Re: [PATCH v1 1/1] lkdtm/stackleak: Make the stack erasing test more verbose

From: Kees Cook
Date: Mon Dec 30 2019 - 17:46:57 EST


On Tue, Dec 31, 2019 at 01:20:24AM +0300, Alexander Popov wrote:
> Hello Kees!
>
> On 30.12.2019 21:37, Kees Cook wrote:
> > On Thu, Dec 19, 2019 at 05:54:16PM +0300, Alexander Popov wrote:
> >> Make the stack erasing test more verbose about the errors that it
> >> can detect. BUG() in case of test failure is useful when the test
> >> is running in a loop.
> >
> > Hi! I try to keep the "success" conditions for LKDTM tests to be a
> > system exception, so doing "BUG" on a failure is actually against the
> > design. So, really, a test harness needs to know to check dmesg for the
> > results here. It almost looks like this check shouldn't live in LKDTM,
>
> Hm, I see...
>
> Let me explain why I've decided to use BUG() in case of a failure.
>
> Once upon a time I noticed that the stack erasing test failed on a kernel with
> KASAN enabled. It happened only once, and all my numerous efforts to reproduce
> it failed. That's why I come with this patch. These changes provide additional
> information and allow easy detection of a failure when you run the test in a loop.
>
> Is stackleak test the only exception of this kind in LKDTM?
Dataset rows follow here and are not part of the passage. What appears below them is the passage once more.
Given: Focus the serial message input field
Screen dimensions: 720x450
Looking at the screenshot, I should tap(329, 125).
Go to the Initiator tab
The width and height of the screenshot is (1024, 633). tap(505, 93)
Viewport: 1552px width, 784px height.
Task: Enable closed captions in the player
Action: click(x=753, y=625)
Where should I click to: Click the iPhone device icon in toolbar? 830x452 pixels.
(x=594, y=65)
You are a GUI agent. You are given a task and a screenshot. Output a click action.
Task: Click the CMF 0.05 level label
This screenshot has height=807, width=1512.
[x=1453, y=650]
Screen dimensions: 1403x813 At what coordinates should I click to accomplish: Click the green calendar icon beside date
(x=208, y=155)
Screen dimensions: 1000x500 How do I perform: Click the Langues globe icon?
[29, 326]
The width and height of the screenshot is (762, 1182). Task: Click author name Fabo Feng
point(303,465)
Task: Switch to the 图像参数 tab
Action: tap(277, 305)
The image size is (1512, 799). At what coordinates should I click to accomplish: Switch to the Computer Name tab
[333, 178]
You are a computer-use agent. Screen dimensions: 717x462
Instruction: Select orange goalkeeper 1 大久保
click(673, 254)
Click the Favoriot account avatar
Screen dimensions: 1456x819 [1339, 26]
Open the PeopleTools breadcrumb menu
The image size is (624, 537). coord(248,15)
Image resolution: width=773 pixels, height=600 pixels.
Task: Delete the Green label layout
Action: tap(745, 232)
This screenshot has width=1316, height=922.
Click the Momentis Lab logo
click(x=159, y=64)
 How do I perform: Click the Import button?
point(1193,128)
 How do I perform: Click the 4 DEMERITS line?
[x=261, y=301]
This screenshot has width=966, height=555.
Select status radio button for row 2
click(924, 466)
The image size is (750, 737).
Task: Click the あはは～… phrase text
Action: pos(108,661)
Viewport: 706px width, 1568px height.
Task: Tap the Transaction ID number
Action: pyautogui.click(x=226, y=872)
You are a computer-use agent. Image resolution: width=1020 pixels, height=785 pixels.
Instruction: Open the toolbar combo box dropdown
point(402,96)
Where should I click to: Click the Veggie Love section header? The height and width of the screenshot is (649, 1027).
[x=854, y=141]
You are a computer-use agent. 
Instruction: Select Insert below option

Some of the refcount_t tests don't trigger a WARN(), and there are
related benchmarking tests that don't either.

> > but since it feels like other LKDTM tests, I'm happy to keep it there
> > for now.
>
> Do you mean that you will apply this patch?

Sorry for my confusing reply! I meant that I don't want to apply the
patch, but I'm find to leave the stackleak check in LKDTM.

However, if you want to split it out into its own test, I think that
should be fine; similar to lib/test_user_copy.c if you want it to stand
alone and have its own semantics, etc.

> > I'll resend my selftests series that adds a real test harness for all
> > the LKDTM tests and CC you.
>
> Ok!
>
> Maybe you also see how to improve the LKDTM infrastructure and remove this
> inconsistency. Could you share your ideas?

I don't, unfortunately. The real "difficulty" is that some of the
crashes are architecture-specific (e.g. how MMU traps are reported
across different architectures), so it's not too easy to consolidate
the reporting. As a result, I've taken to trying to do best-effort on
the test running side. I'll send what I've got...

--
Kees Cook